Thursday March 22 7:06 AM ET
Kremlin Sees Cold War in U.S. Expulsion Plans
By Martin Nesirky
MOSCOW (Reuters) - Russia and the United States were locked in a deepening row on Thursday after a U.S. official said it planned to expel some 50 Russian diplomats in what would be the biggest mass expulsion since the Cold War ended.
An unnamed U.S. official said on Wednesday the United States was expelling diplomats suspected of being intelligence officers, partly in retaliation for the case of FBI agent Robert Hanssen, accused of spying for Moscow over 15 years.
Washington has yet to confirm the mass expulsions, which would be the latest twist in ties already complicated by differences over arms control and Chechnya.
The Kremlin said the expulsion plans would be a sorry lapse into Cold War spymania if carried out, and security sources told Russian news agencies Moscow would retaliate swiftly.
``If these reports are true, such action would cause deep regret in Russia,'' Interfax news agency quoted President Vladimir Putin's foreign policy adviser as saying.
``Any campaigns of spymania or searches for an enemy are only worthy of deep regret and are a relapse into the Cold War era,'' Sergei Prikhodko said in the first Kremlin reaction.
Foreign Minister Igor Ivanov told Russian reporters he might have an official statement later on Thursday on the spy row.
A diplomatic source told Interfax Russia was waiting for confirmation from Washington that diplomats were being expelled.
``If it happens, Moscow's retaliatory measures will follow without delay,'' the source said.
U.S. ambassador James Collins held brief pre-arranged talks at the Russian Foreign Ministry on Thursday but declined to comment as he left the Stalinesque skyscraper in central Moscow.
``I have no comment whatsoever on this matter,'' he told reporters. ``Any comments will come from Washington or from the government here.''
Interfax said Deputy Foreign Minister Georgy Mamedov had discussed with Collins the growing number of irritants in ties with the new administration of U.S. President George W. Bush, including Chechnya.
Russia Would Respond ``Adequately''
Russia denounced plans by U.S. officials to meet a Chechen rebel envoy as an ``explicitly unfriendly act.''
A U.S. official had said on Tuesday contacts with Ilyas Akhmadov, the foreign minister of the separatist Chechen government that is resisting Russia's military onslaught in the region, were planned for later this week.

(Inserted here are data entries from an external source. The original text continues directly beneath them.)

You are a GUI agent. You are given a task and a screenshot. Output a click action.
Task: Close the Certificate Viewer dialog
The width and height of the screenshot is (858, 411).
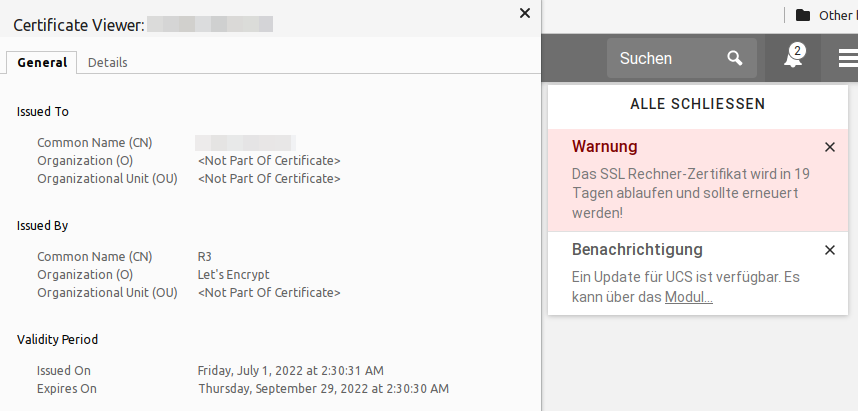pos(525,13)
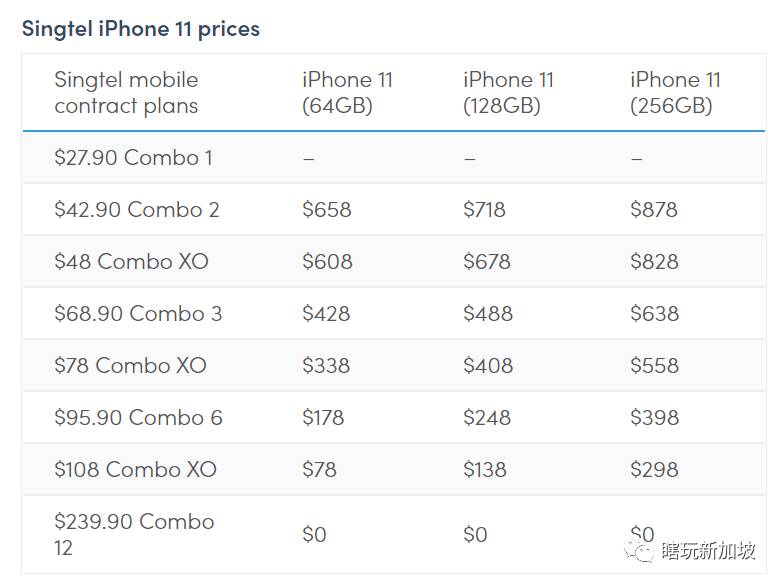781x585 pixels.
Task: Click the "$95.90 Combo 6" plan row label
Action: pos(138,418)
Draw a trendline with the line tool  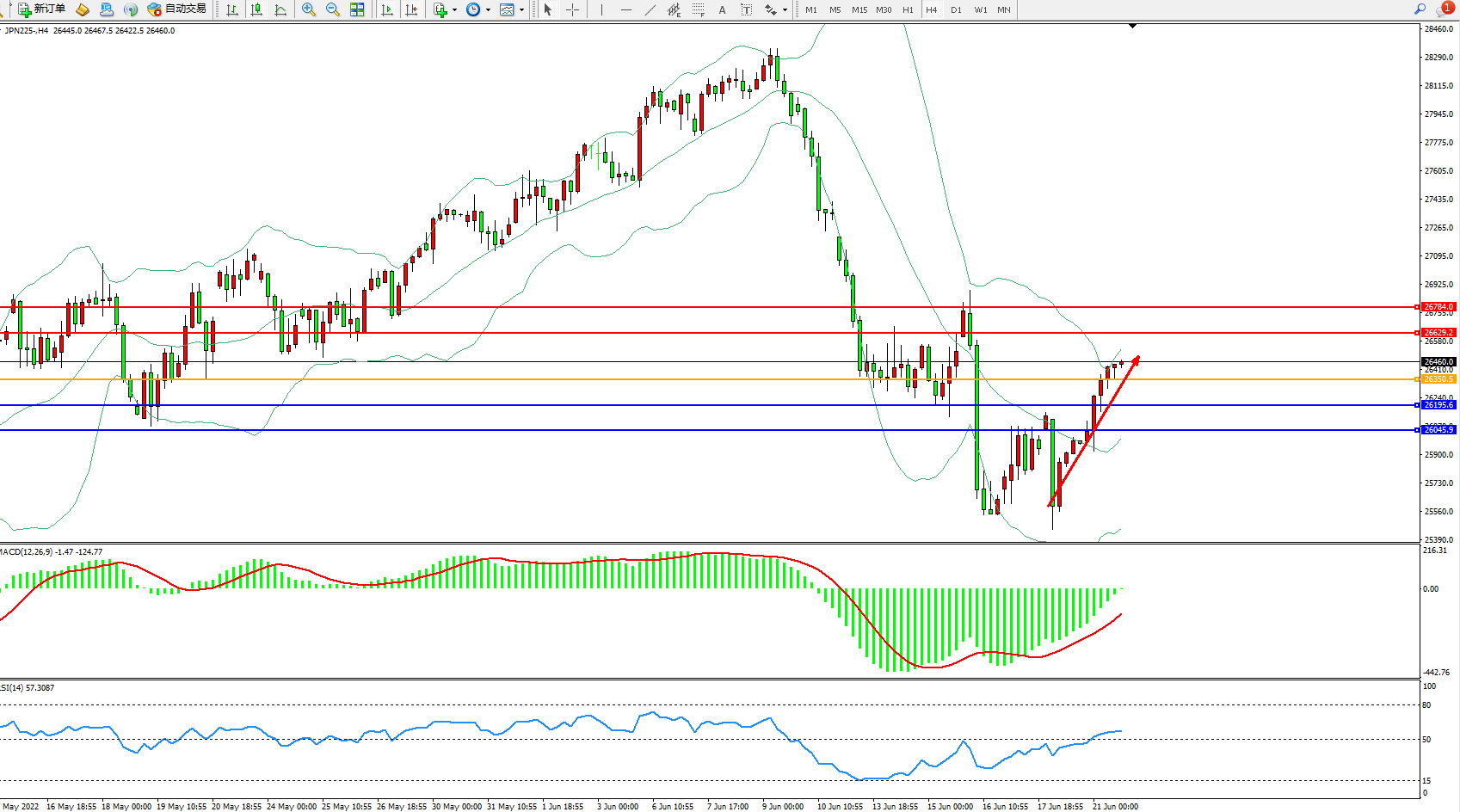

``Such meetings seriously complicate our joint fight against international terrorism, which is one of the most dangerous challenges to world security and stability, and cannot but influence Russian-U.S. relations,'' the ministry said.

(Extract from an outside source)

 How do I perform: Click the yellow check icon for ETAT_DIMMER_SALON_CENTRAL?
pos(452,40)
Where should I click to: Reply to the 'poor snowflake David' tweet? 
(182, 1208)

Russian security and diplomatic sources, quoted by Russian news agencies, have been swift to condemn the U.S. plans and have vowed to respond in kind.
``To respond adequately, Russia would have to expel hundreds of employees from the U.S. embassy to reflect the proportionate Russian losses in the United States,'' RIA news agency quoted a Russian security source as saying.
RIA's source said Russia had 190 people at its missions in the United States while the United States had 1,100 of its citizens in Russia.
A U.S. embassy official told Reuters there were 650-700 ''direct hires,'' meaning diplomats and other staff on postings in Moscow from the United States.
The U.S. official who gave news of the planned expulsions to Reuters on Wednesday said about six Russian officials had been declared persona non grata for alleged spying activities.
About 40 other Russian officials suspected of being intelligence officers were being asked to leave in response to concerns that Russia had had too many spies in the United States for some time, the official added.
If carried through, this would be the biggest U.S. expulsion of suspected spies since ``Operation Famish'' in 1986 when President Ronald Reagan ordered 80 Soviet diplomats out of the country -- long before the Cold War ended a decade ago.
RIA quoted sources as saying the expulsions would show the State Department had gained the upper hand over U.S. spy agencies, which do not like large-scale expulsions because they inevitably unravel their own espionage operations abroad.